Activity =
In the entries below, find the line with "Task: Click the red map location marker" and the line with "Task: Remove Q9 gender from Rows stubs". Reproduce those two lines and every line between them exactly, and nothing more.

Extracted records =
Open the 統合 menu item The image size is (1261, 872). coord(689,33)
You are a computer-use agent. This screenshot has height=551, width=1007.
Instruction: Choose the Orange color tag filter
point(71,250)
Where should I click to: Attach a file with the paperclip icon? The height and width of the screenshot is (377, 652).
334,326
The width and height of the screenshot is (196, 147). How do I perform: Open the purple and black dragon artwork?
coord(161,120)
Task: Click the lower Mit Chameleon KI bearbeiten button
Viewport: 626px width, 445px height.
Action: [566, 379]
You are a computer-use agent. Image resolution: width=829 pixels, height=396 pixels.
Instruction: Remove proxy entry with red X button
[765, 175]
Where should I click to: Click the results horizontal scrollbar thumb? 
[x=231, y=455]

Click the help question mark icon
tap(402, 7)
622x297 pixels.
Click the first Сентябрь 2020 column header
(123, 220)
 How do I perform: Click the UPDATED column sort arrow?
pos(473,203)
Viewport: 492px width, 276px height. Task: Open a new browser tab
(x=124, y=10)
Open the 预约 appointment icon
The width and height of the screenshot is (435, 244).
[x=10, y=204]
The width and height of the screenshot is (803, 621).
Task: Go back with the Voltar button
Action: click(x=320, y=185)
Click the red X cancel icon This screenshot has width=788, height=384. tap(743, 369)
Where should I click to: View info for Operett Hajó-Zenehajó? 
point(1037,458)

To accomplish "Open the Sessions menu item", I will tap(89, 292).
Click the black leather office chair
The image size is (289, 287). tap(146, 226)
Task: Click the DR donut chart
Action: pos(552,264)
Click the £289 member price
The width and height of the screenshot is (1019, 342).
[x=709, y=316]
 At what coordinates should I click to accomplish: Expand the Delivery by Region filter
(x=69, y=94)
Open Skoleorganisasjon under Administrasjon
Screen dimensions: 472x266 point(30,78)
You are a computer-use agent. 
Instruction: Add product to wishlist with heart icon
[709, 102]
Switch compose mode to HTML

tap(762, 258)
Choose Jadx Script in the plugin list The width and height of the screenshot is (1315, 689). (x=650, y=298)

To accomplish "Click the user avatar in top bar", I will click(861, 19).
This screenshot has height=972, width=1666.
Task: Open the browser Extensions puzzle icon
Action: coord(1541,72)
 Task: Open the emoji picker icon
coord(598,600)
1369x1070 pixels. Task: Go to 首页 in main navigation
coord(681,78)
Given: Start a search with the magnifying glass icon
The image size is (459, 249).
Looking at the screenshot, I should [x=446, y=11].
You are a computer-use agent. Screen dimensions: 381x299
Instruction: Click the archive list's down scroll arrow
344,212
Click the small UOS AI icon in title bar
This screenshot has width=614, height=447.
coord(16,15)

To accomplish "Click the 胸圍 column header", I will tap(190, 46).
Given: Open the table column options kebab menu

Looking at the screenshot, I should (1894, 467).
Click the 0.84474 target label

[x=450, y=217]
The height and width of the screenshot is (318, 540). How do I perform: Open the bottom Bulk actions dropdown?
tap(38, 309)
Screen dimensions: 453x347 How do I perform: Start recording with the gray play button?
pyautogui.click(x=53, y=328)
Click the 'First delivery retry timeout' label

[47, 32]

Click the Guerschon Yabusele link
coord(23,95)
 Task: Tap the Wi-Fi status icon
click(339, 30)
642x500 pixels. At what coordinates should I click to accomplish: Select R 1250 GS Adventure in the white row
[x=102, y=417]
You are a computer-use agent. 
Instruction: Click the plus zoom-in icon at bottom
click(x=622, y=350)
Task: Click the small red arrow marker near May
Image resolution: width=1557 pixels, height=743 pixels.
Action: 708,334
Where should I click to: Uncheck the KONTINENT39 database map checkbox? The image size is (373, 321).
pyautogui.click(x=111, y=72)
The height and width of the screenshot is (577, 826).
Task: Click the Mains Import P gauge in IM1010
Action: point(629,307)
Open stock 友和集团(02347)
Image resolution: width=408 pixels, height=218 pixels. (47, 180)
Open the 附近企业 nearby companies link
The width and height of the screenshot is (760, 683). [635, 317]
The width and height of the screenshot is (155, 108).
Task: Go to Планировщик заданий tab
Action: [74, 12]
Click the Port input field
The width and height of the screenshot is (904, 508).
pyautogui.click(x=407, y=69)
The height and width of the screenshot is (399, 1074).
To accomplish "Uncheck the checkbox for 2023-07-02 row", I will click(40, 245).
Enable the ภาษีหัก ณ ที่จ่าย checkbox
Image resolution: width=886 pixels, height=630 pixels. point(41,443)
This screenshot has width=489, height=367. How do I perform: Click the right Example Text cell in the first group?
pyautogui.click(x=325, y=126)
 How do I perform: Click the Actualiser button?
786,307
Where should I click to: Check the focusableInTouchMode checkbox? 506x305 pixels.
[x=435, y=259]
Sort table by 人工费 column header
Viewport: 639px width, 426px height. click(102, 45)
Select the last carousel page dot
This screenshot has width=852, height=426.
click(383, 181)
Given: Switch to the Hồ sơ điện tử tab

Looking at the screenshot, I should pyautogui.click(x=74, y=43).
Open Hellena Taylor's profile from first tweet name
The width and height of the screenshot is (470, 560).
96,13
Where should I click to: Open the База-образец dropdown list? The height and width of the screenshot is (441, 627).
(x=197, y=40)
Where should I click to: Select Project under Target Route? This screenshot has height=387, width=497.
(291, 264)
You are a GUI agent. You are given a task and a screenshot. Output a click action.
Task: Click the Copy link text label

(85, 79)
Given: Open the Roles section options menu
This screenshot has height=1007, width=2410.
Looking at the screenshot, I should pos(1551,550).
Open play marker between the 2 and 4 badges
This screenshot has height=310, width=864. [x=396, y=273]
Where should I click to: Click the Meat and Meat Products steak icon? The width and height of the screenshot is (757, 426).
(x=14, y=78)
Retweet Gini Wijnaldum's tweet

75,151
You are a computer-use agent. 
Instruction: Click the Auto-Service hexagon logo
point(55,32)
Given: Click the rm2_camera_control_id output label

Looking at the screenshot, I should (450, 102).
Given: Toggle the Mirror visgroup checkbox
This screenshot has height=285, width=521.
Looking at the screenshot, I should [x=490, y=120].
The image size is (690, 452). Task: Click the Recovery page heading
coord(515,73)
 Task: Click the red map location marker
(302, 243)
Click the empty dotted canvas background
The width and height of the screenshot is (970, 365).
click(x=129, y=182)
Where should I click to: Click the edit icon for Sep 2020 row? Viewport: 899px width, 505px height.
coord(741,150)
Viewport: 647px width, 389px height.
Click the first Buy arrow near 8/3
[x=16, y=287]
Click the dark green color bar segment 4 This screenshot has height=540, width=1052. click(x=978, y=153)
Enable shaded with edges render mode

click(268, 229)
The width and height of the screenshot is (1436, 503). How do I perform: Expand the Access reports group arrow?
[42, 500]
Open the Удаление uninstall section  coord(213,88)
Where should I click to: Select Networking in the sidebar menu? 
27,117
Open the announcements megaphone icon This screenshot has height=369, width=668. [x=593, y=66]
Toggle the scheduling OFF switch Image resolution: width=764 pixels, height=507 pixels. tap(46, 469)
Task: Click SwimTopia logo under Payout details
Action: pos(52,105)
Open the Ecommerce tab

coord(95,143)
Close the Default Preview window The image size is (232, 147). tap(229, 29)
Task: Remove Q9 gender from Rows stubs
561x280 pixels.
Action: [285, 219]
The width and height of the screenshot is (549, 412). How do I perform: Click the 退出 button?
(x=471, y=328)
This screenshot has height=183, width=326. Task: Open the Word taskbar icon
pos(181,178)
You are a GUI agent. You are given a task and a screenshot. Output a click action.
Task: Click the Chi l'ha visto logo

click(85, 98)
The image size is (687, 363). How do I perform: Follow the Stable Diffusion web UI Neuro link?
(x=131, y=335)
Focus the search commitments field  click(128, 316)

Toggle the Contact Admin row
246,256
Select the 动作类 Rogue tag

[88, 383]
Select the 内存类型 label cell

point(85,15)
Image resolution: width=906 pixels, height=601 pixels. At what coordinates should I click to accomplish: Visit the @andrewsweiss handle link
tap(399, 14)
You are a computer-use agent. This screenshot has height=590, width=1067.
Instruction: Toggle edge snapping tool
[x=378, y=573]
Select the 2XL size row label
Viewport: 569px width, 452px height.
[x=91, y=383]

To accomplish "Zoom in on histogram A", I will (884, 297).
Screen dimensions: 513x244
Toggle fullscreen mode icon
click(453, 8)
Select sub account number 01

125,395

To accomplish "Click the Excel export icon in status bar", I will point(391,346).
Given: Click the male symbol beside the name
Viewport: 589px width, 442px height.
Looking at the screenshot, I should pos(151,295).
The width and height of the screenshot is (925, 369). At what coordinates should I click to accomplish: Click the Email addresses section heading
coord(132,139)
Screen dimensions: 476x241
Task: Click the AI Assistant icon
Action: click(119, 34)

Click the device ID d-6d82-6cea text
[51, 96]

Response to the exercise =
 Task: Click the red map location marker
(302, 243)
Click the empty dotted canvas background
The width and height of the screenshot is (970, 365).
click(x=129, y=182)
Where should I click to: Click the edit icon for Sep 2020 row? Viewport: 899px width, 505px height.
coord(741,150)
Viewport: 647px width, 389px height.
Click the first Buy arrow near 8/3
[x=16, y=287]
Click the dark green color bar segment 4 This screenshot has height=540, width=1052. click(x=978, y=153)
Enable shaded with edges render mode

click(268, 229)
The width and height of the screenshot is (1436, 503). How do I perform: Expand the Access reports group arrow?
[42, 500]
Open the Удаление uninstall section  coord(213,88)
Where should I click to: Select Networking in the sidebar menu? 
27,117
Open the announcements megaphone icon This screenshot has height=369, width=668. [x=593, y=66]
Toggle the scheduling OFF switch Image resolution: width=764 pixels, height=507 pixels. tap(46, 469)
Task: Click SwimTopia logo under Payout details
Action: pos(52,105)
Open the Ecommerce tab

coord(95,143)
Close the Default Preview window The image size is (232, 147). tap(229, 29)
Task: Remove Q9 gender from Rows stubs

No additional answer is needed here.